A small section of South Texas, including Brownsville, faces a Level 2 of 5 “slight risk” of severe weather, while places including Baton Rouge, Louisiana; Cleveland; and Buffalo, New York, are under a Level 1 of 5 “marginal risk.” A flash flooding threat runs from the mid-Mississippi Valley to the Gulf Coast.
Floods triggered by Thursday’s storm system forced some in Austin, Texas, to yell for help as storms overnight Thursday prompted water rescues across the capital. One person ended up in the hospital after a group got trapped between a fence and creek, Austin-Travis County Emergency Medical Services said.
Six more were rescued after cars piled up in a creek, the agency said.
Crews also used ropes to get to two people who couldn’t move amid high water.

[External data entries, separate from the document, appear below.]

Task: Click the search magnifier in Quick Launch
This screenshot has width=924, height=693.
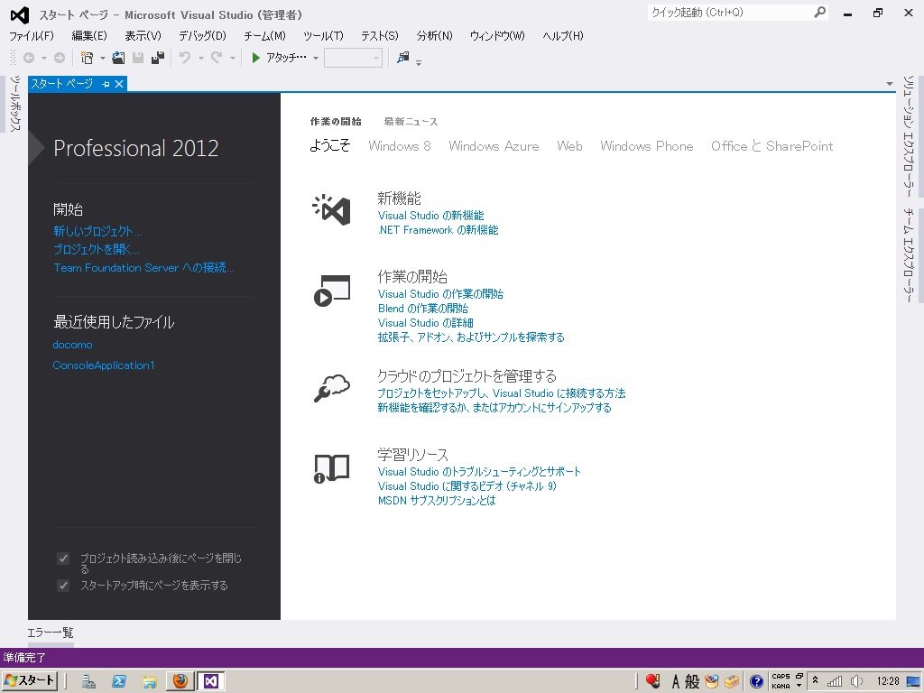Action: tap(819, 13)
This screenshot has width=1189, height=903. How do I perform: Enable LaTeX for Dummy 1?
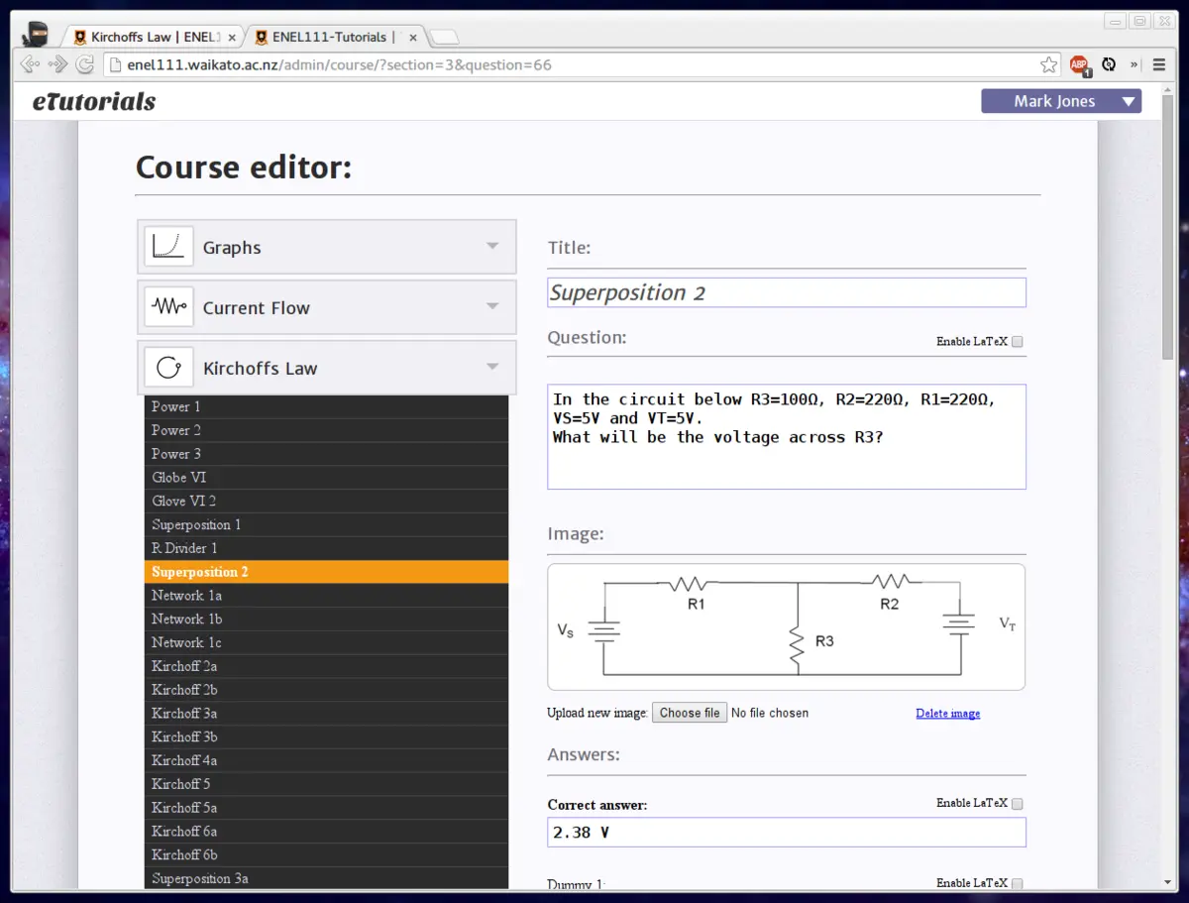point(1018,883)
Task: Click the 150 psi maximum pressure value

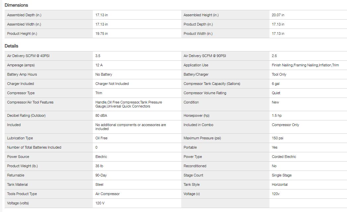Action: (x=277, y=138)
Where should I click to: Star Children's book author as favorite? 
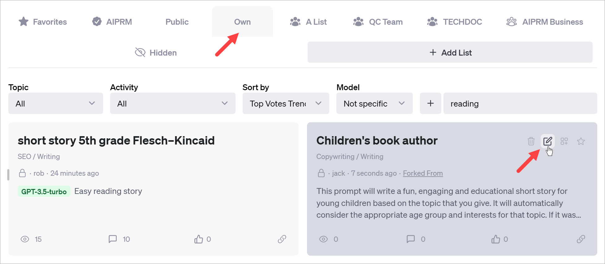point(581,141)
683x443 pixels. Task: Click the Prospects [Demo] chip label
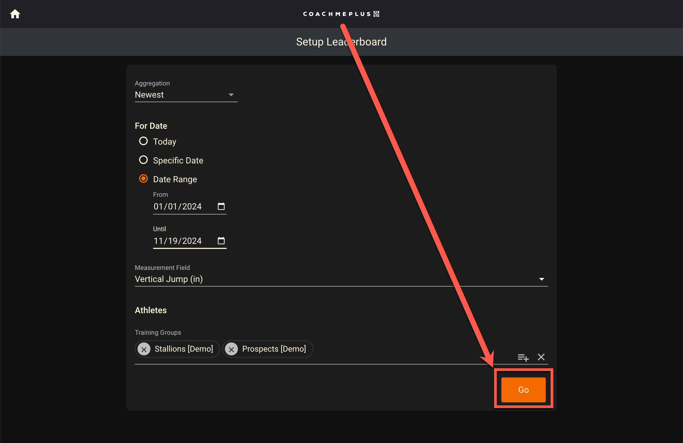(274, 349)
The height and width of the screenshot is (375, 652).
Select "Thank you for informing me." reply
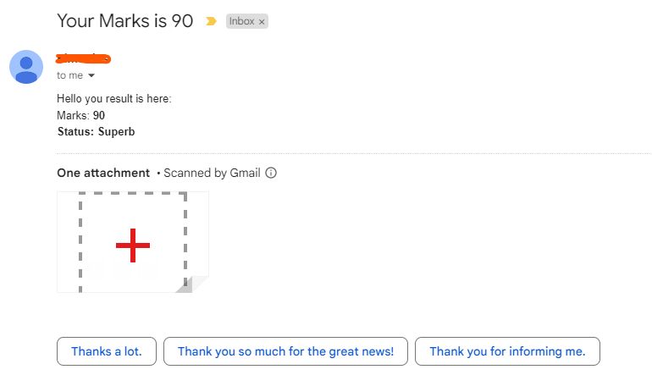tap(507, 351)
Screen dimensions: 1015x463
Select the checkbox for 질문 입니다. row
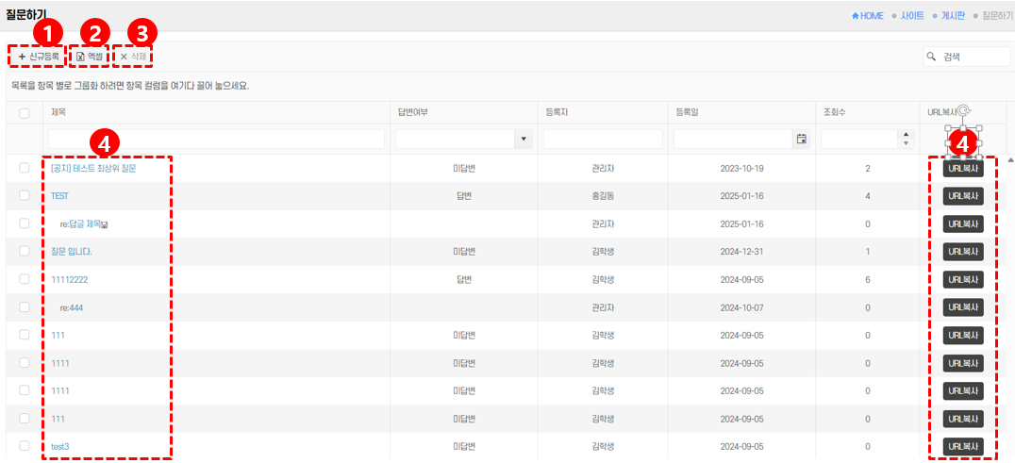click(25, 252)
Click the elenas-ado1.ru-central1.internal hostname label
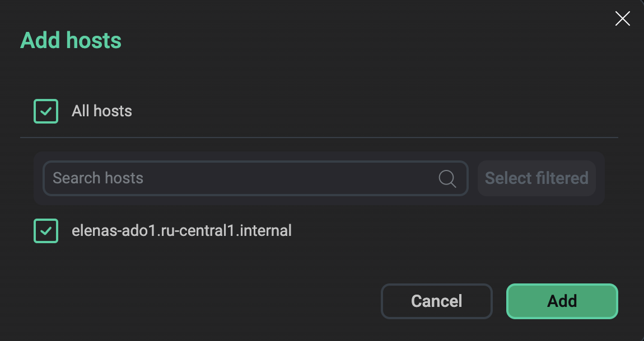The width and height of the screenshot is (644, 341). tap(181, 230)
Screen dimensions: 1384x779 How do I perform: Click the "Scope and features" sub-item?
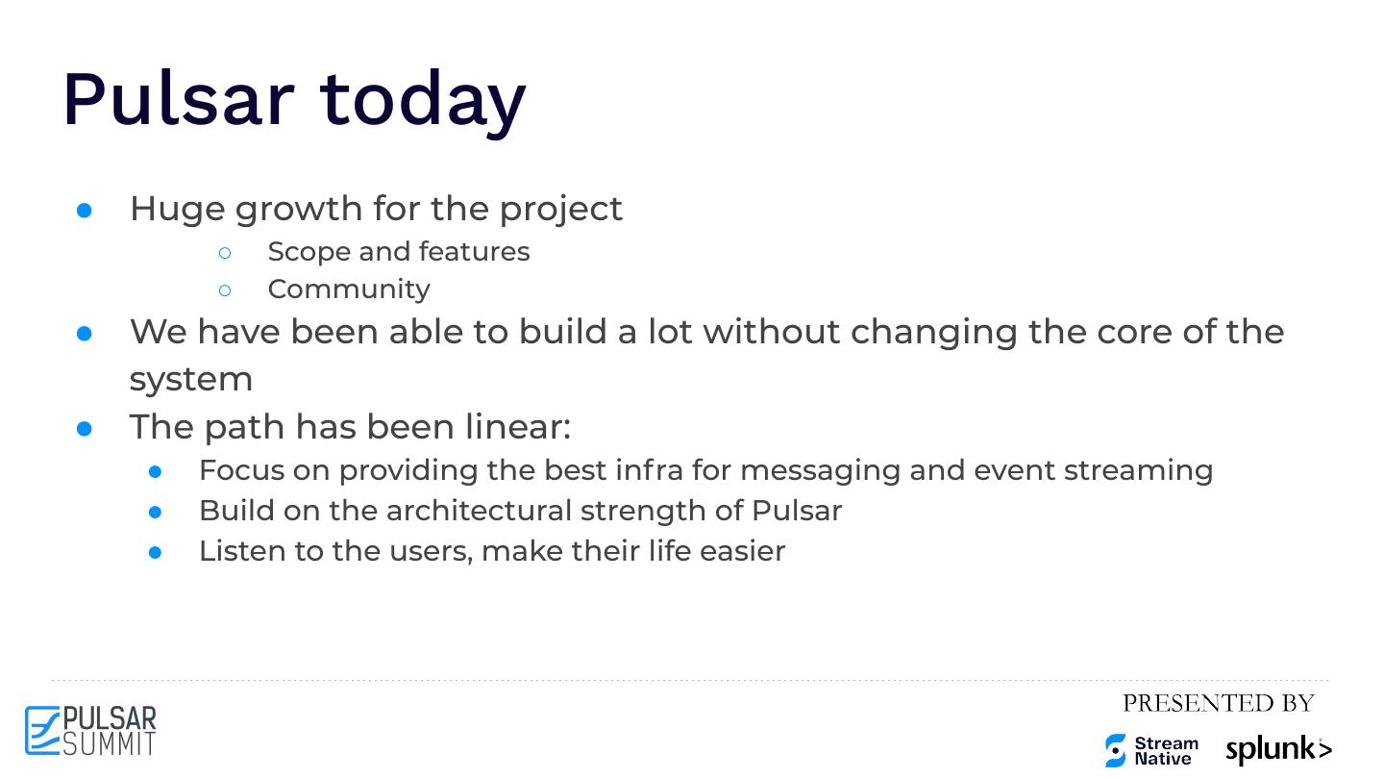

And the Austin Fire Department plucked a driver from the deluge after a report a motorist was sitting atop a car, it said.
At least one tornado report was recorded in Tyler, Texas, on Thursday night, a day after more than a dozen tornadoes were reported across Oklahoma, Iowa and Kansas.
Alerts for large hail, damaging winds and the possibility of tornadoes also led to temporary ground stops Thursday night at San Antonio and Austin–Bergstrom international airports as the areas faced a “life-threatening” flash flood warning, the National Weather Service said.
Oklahoma endures significant tornado damage
Among the places hardest-hit after Wednesday’s tornado reports is the town of Cole, Oklahoma, where two people were reported dead in the community of 600, officials said. A third weather-related death was also reported in central Oklahoma.
The deaths came after a tornado with an estimated peak wind speed between 150 and 155 mph struck the town about 30 miles south of Oklahoma City, according to the National Weather Service office in Norman, Oklahoma..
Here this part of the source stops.